Oh, you've reminded me of another series, called "His Dark Materials": "The Golden Compass", "The Subtle Knife", and "The Amber Spyglass".


----------



## Mr_Disturbing (Jul 10, 2011)

Nightfire Tiger said:


> Oh, you've reminded me of another series, called "His Dark Materials": "The Golden Compass", "The Subtle Knife", and "The Amber Spyglass".



Never herd of them. Are they any good?


----------



## israfur (Jul 11, 2011)

REDWALL 
Someone probably mentioned it already though >.<
But it's like as Heimdal mentioned, you may as well just pic up a good book and pretend all the characters are anthro. I do that sometimes and end up imagining some really interesting species to fit the char(s).


----------



## Itakirie (Jul 11, 2011)

_Willow_ said:


> Idc rly just give me a few titles and I will try them out


 
My friend, I can already tell you are going to get very badly hurt on these forums.


----------



## Aden (Jul 11, 2011)

Mr_Disturbing said:


> I recomend the "Artemis Fowl" books. There not furry but are a bit sci-fi and a good read.


 
Oh man, I read those back in high school. They thoroughly entertained me.


----------



## Tiger In A Tie (Jul 11, 2011)

Mr_Disturbing said:


> Never herd of them. Are they any good?



They are excellent, it's been years since I've read them but I'm tempted to re-read them again. It kinda has a fursona-like aspect of it, actually.

But the movie "The Golden Compass" isn't much like the book...I really don't recommend seeing the movie before reading the book.


----------



## kirinafa (Jul 11, 2011)

Hmm not what you are looking for, but i found a really good comic at barnes and noble called mouseguard.

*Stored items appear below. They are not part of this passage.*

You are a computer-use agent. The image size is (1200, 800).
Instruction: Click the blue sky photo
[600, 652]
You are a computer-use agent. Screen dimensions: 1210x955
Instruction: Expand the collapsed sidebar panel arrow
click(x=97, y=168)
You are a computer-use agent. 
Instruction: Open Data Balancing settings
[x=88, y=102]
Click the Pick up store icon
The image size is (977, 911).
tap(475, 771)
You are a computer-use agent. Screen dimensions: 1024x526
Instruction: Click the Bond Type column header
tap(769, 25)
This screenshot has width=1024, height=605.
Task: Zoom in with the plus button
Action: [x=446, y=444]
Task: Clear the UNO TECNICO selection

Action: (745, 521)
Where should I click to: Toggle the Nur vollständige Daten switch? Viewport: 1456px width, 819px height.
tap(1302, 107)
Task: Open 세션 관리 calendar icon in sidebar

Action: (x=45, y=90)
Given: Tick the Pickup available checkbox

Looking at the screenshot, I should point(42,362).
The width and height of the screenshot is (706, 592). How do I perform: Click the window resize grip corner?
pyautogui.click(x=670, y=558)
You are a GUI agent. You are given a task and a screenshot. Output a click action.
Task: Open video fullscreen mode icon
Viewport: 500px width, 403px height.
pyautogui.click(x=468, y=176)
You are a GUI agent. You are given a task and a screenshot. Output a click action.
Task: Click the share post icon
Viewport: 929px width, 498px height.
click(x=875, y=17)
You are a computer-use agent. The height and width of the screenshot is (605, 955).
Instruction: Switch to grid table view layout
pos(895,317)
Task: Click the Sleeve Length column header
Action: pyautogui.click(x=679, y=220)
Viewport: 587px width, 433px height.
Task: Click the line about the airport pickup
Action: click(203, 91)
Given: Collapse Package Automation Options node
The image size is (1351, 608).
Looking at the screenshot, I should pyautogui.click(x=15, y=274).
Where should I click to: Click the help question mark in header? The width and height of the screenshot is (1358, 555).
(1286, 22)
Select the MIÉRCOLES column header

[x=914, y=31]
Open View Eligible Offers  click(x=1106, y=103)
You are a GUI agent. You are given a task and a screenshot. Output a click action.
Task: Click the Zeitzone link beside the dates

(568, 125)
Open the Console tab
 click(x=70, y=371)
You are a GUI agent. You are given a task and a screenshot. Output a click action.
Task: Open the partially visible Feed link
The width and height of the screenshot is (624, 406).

He released the second book not too long ago.


----------



## Stratto the Hawk (Jul 11, 2011)

Nightfire Tiger said:


> Oh, you've reminded me of another series, called "His Dark Materials": "The Golden Compass", "The Subtle Knife", and "The Amber Spyglass".





Nightfire Tiger said:


> They are excellent, it's been years since I've read them but I'm tempted to re-read them again. It kinda has a fursona-like aspect of it, actually.
> 
> But the movie "The Golden Compass" isn't much like the book...I really don't recommend seeing the movie before reading the book.


 I simply cannot "This" these posts enough. The trilogy itself is simply amazing and has some great story-telling involved too. Plus [as Nightfire said] there is a nice plot-device in that everyone (from the original world you visit) has a small animal that follows them around and is sort of like a fursona to a degree. If nothing else, read these books.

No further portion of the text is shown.